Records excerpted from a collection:
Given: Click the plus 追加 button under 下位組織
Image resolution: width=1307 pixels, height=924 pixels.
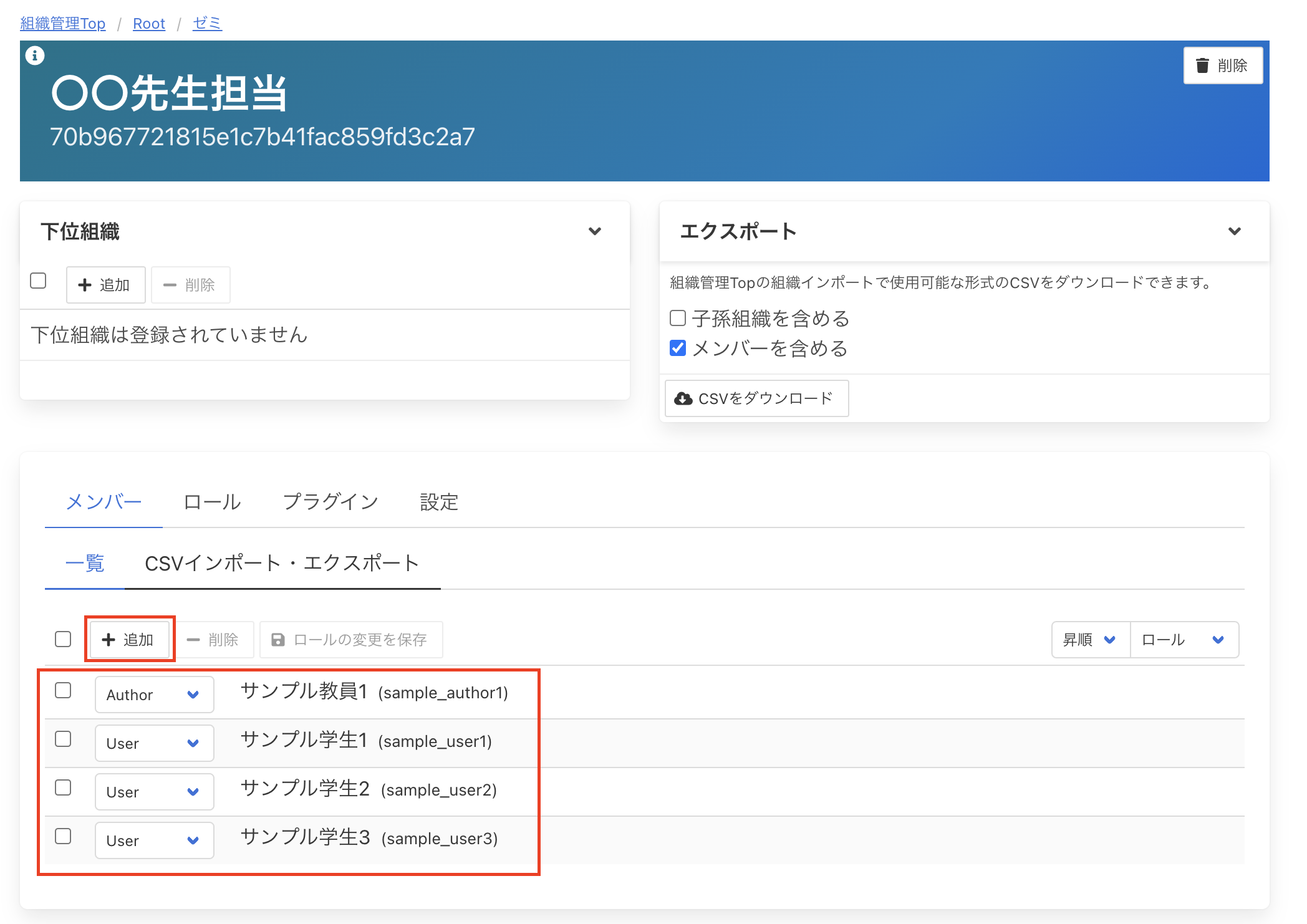Looking at the screenshot, I should click(x=105, y=285).
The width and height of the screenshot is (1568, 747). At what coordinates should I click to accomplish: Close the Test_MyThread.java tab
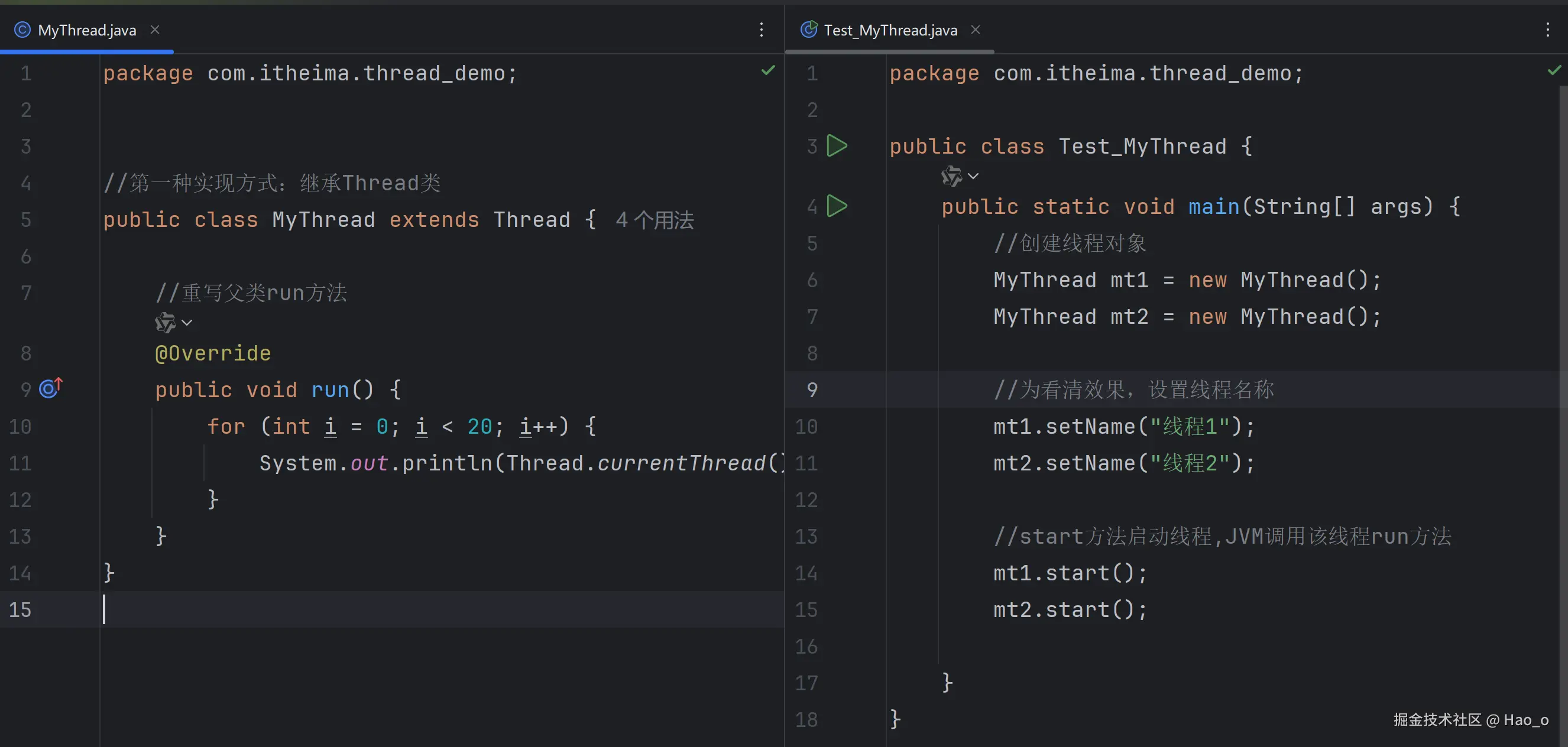(x=975, y=30)
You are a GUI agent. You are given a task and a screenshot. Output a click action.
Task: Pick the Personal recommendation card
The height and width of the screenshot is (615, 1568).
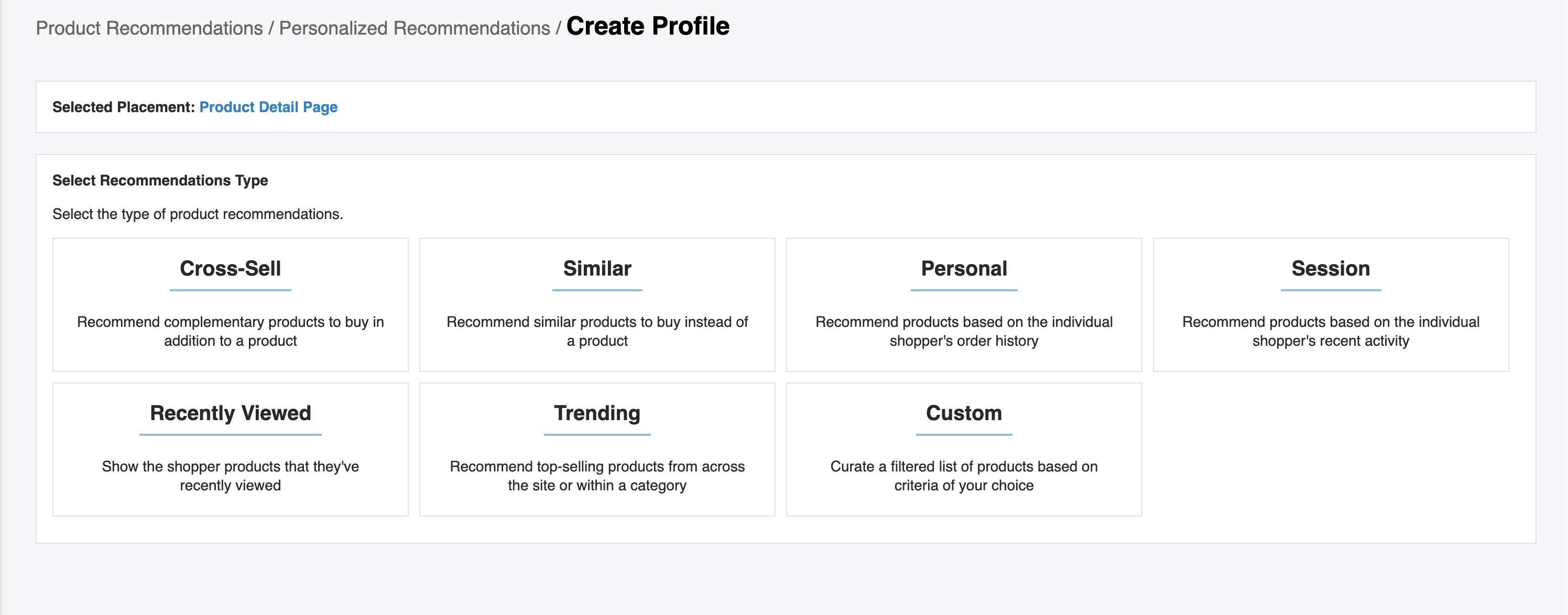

**What you are asked to do:**
Skipping every picture, reproduce the records word for word.

**Solution:**
Given: Click the plus 追加 button under 下位組織
Image resolution: width=1307 pixels, height=924 pixels.
Looking at the screenshot, I should click(x=105, y=285).
The width and height of the screenshot is (1568, 747). At what coordinates should I click to accomplish: Close the Test_MyThread.java tab
(x=975, y=30)
You are a GUI agent. You are given a task and a screenshot. Output a click action.
Task: Pick the Personal recommendation card
The height and width of the screenshot is (615, 1568).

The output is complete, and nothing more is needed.